EXERCISE PROMPT:
In the records below, find the line containing "You are a computer-use" and print it and every line after it exactly, through the end. Skip pictures.

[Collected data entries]
+---+
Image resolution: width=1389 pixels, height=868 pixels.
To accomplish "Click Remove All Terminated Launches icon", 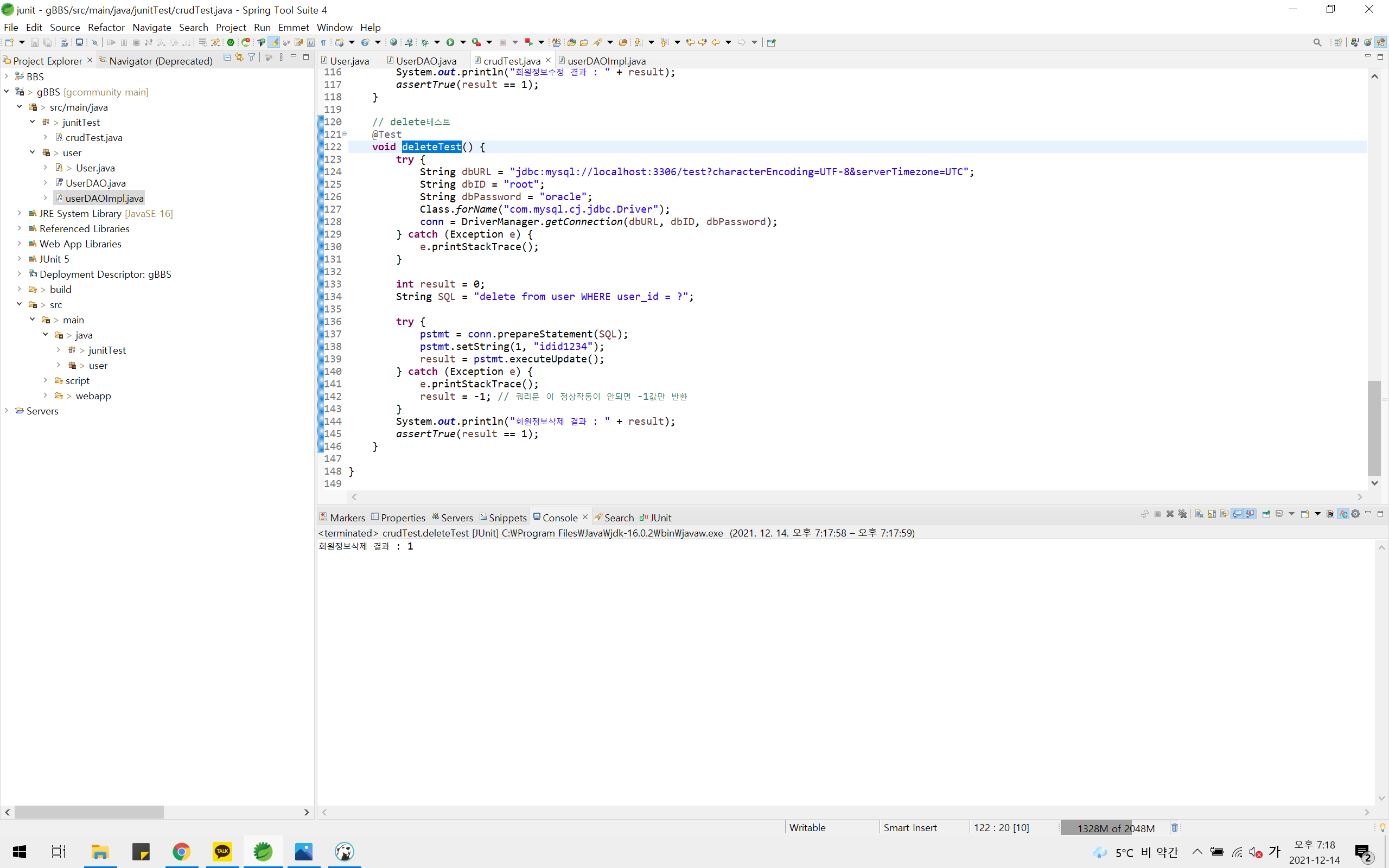I will 1182,514.
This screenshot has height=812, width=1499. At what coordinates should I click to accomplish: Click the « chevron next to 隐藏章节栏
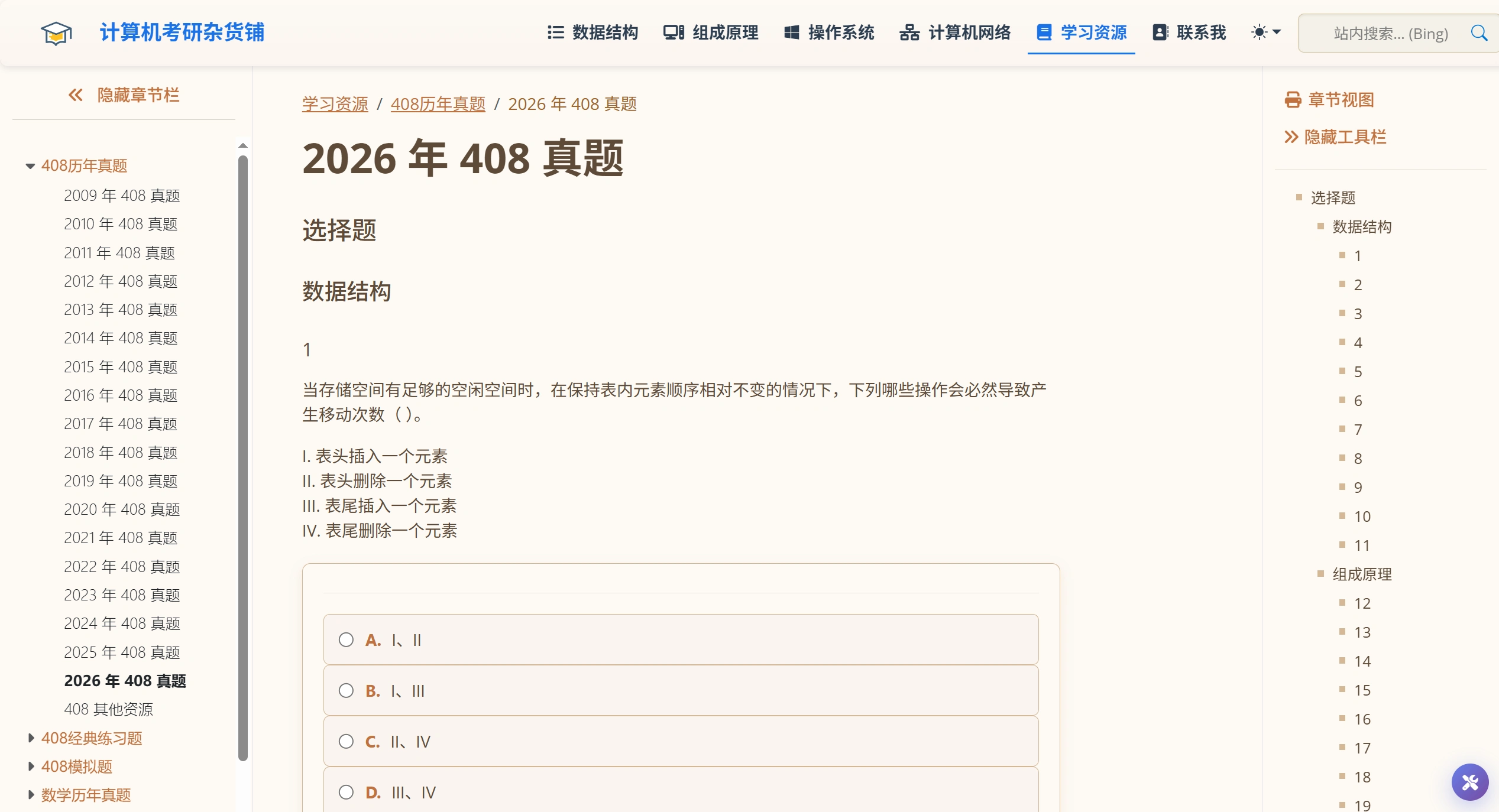click(x=75, y=95)
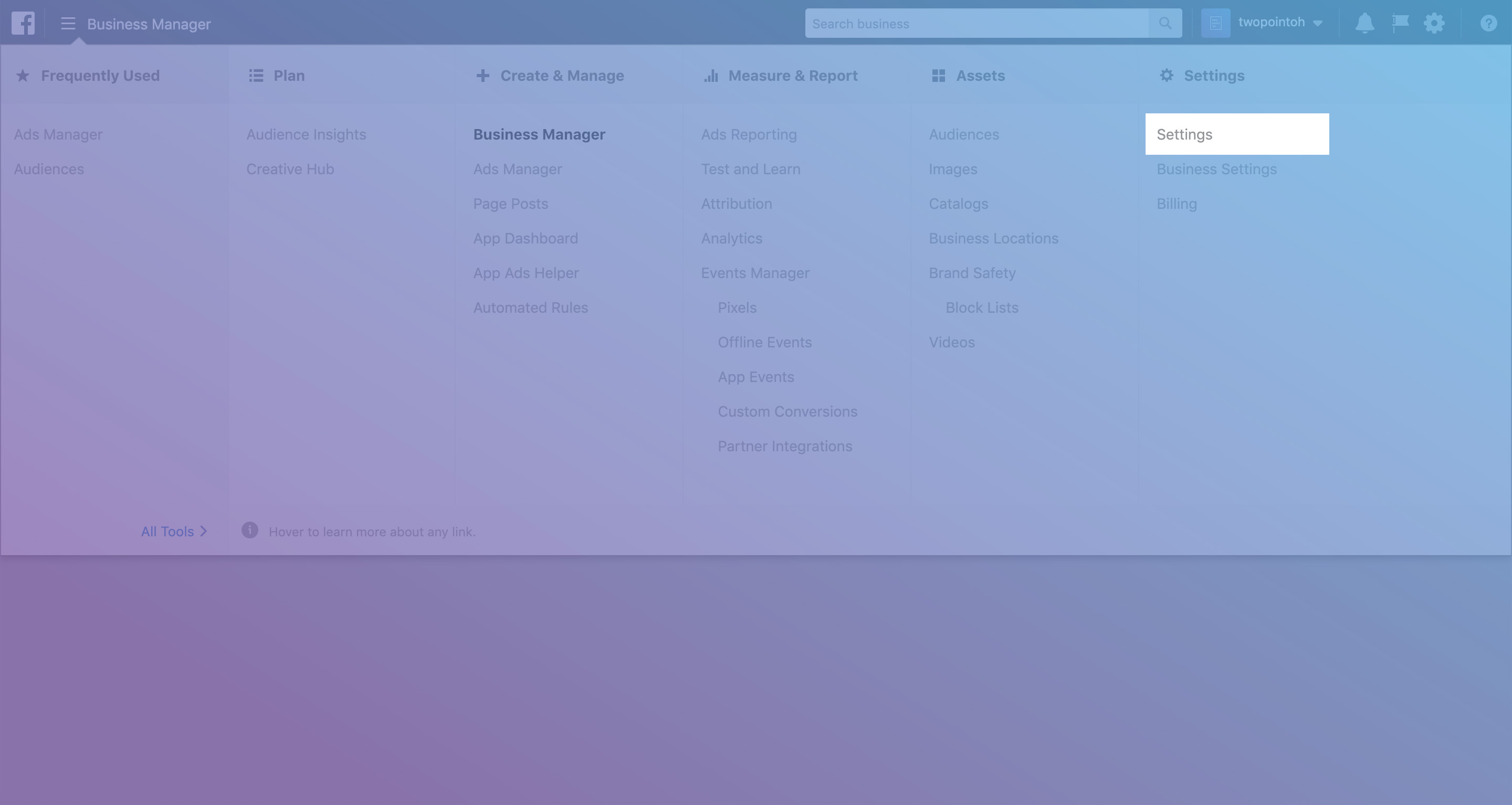This screenshot has width=1512, height=805.
Task: Open Automated Rules under Create & Manage
Action: [530, 308]
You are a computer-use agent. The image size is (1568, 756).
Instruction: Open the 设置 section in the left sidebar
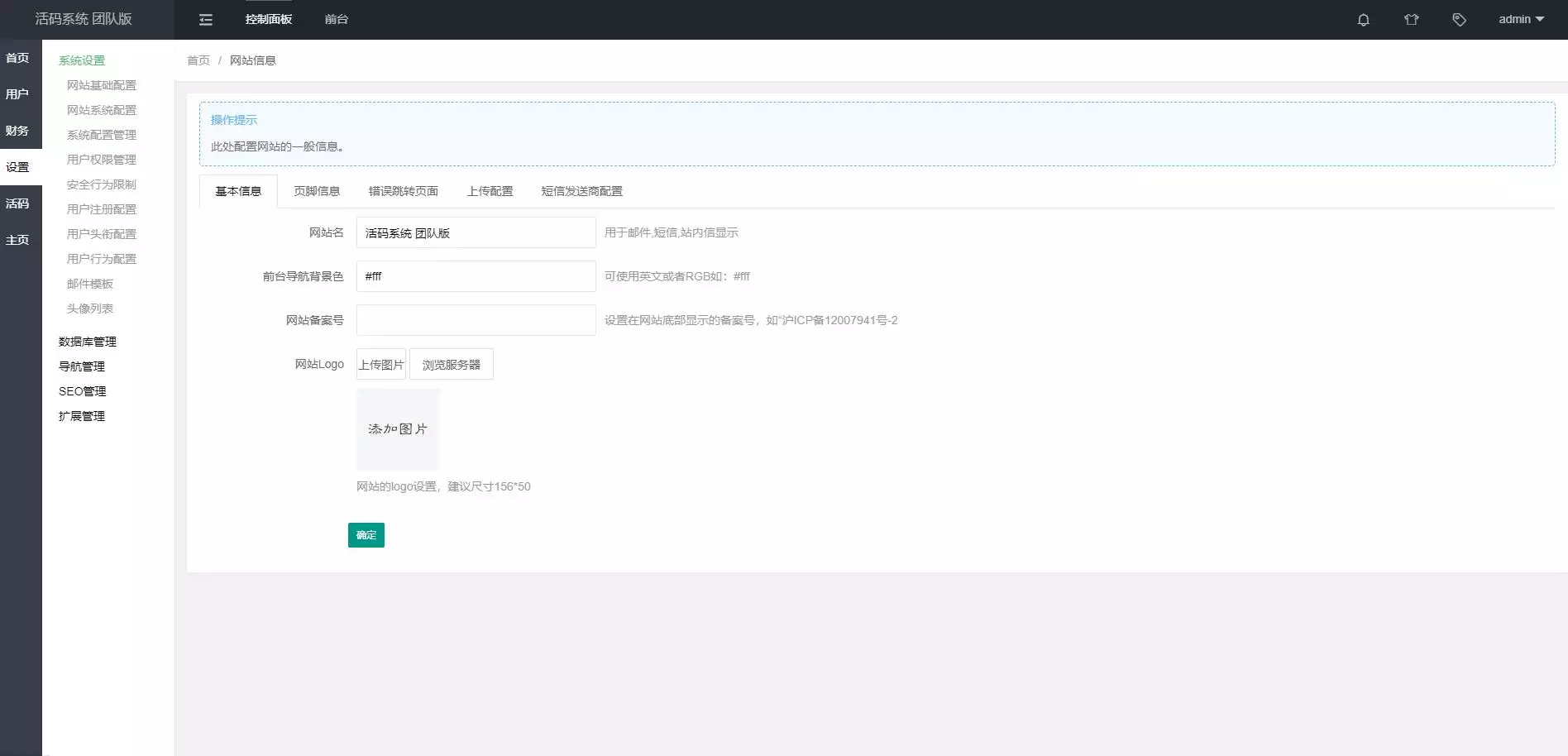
+---+
YOUR RESPONSE:
You are a computer-use agent. The image size is (1568, 756).
Instruction: Open the 设置 section in the left sidebar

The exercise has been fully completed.